This brew of Middle Eastern strains and blackened death metal points to Arallu of Israel. And although of different roots from the Vedic metal band Rudra, which is how I originally got to know about them, there are stylistic similarities. “En Olam” is the band’s seventh album of so-called war metal over a span of more than 20 years.

The album starts, continues and ends with intensity. The vocalist seems to be preaching catastrophe. We are put on a war footing from the beginning. It may be a lapse in memory on my part but there is more of the traditional instrumentation in play – the saz, oud, kanoon, drabukka and toms to name but five – on this album. This adds flavour of course but it’s blended into the harsh metal, provoking a sophisticated mix. “Devil’s Child” is the template track – fast, furious and fiery. The field of play lies somewhere between battle and destruction. The traditional instruments supply despair and melancholy in between the ferocious assault. This is a band which has supported Behemoth. Musically I find Arallu cleaner than Behemoth. The similarity lies in the dark, belligerent and swirling atmospheres.
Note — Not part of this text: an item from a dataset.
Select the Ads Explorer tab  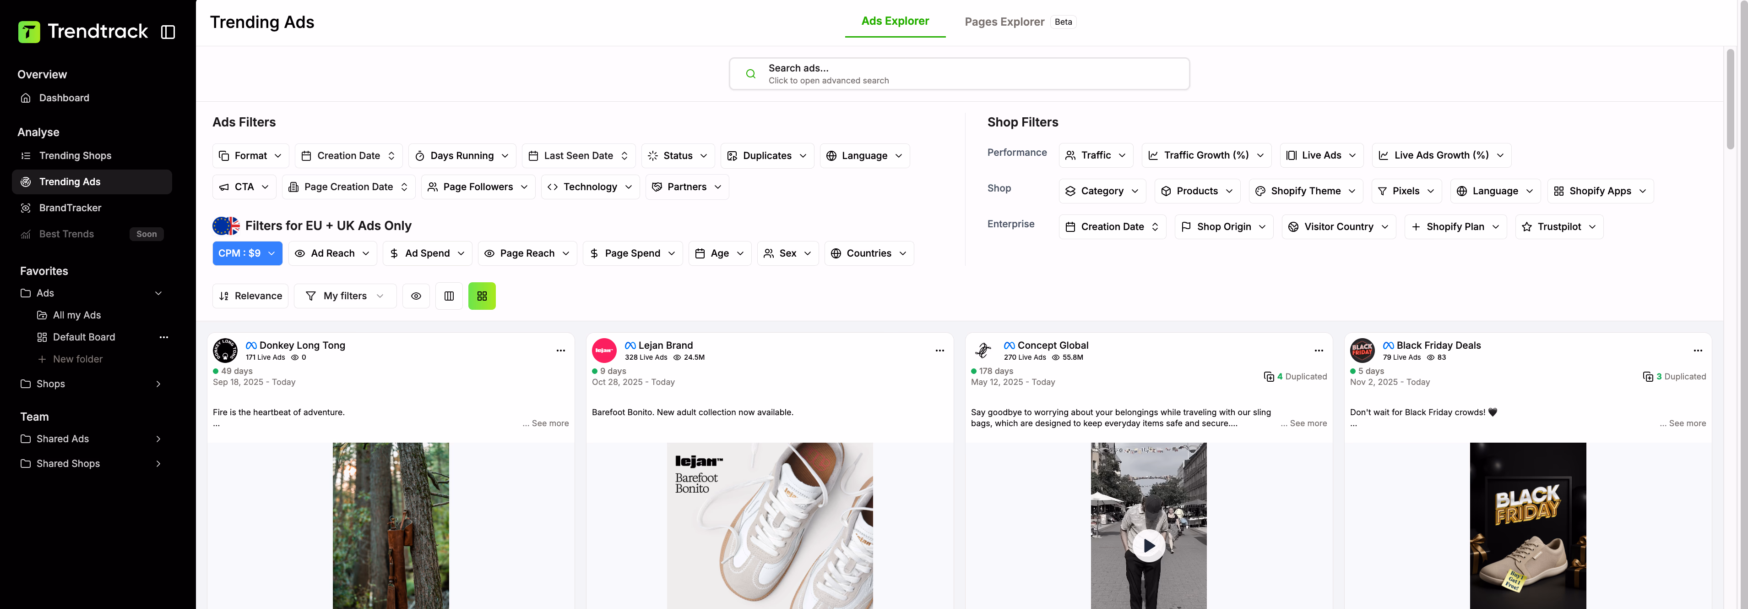click(x=894, y=21)
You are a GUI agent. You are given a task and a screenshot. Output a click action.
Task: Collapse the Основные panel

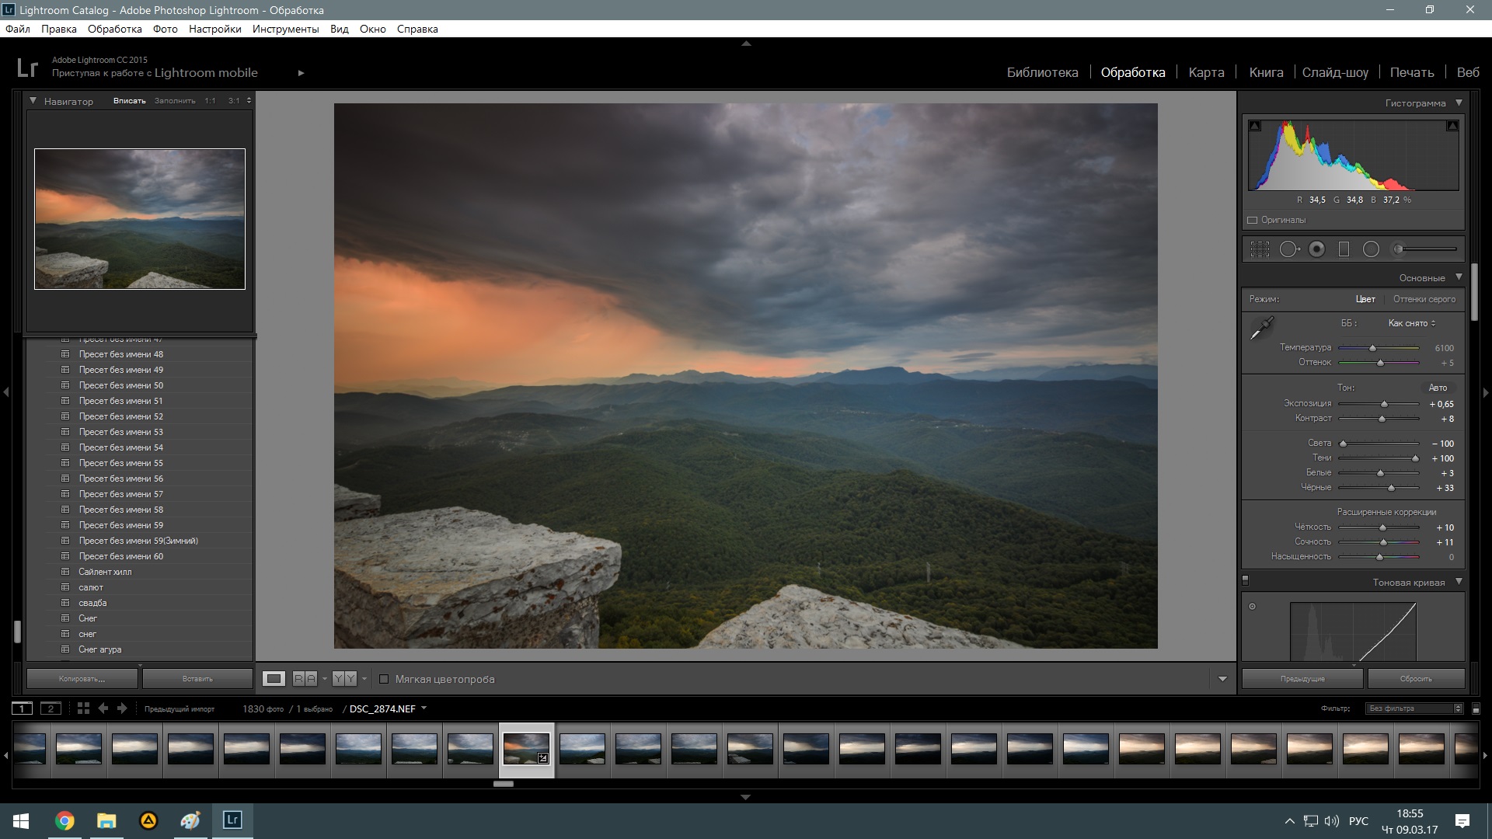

The album progresses in the same vein, save for a howled spoken section in “Guard of She’ol”, which summons up the spirits of war and images of a harsh Middle Eastern winter. I guess if I’m asking myself whether it’s epic, it isn’t. It is intense though. And “Vortex of Emotions” starts off with Burzumesque menace. It differs in style from the others, featuring a doomy funereal march as its mainstay. After the statutory ethnic track, “Prophet’s Path” takes us down the dark route once more. Fiery black metal sits in a Middle Eastern setting, of which we are constantly reminded. That covers all the tracks on this album other than “Vortex of Emotions” and the short ethnic instrumental “Achrit Ya Hamim”.

I struggled to be inspired by “En Olam”. Arallu make all the right moves, generating whirlwinds of darkness and adding a Middle Eastern flavour to reflect their heritage but essentially it’s a black metal treatise whose aura is clear from the start and doesn’t develop or change very much.